## WORK REQUIRED:
Reproduce word for word, from the entries below, the line with "The image size is (1022, 642).", the line with "Open the W timeframe interval selector", and every line between them, and nothing more.

## DATA PROVIDED:

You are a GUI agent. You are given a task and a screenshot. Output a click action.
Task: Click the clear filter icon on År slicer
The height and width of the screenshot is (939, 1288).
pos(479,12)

* * *

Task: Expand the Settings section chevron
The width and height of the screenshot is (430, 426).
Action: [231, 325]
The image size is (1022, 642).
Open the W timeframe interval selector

---

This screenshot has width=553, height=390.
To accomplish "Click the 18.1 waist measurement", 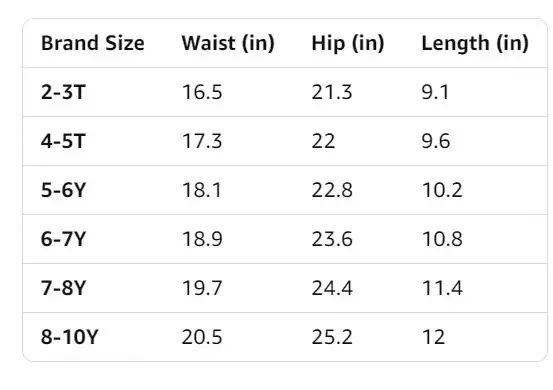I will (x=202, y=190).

## ANSWER FOR THE TASK:
The image size is (1022, 642).
Open the W timeframe interval selector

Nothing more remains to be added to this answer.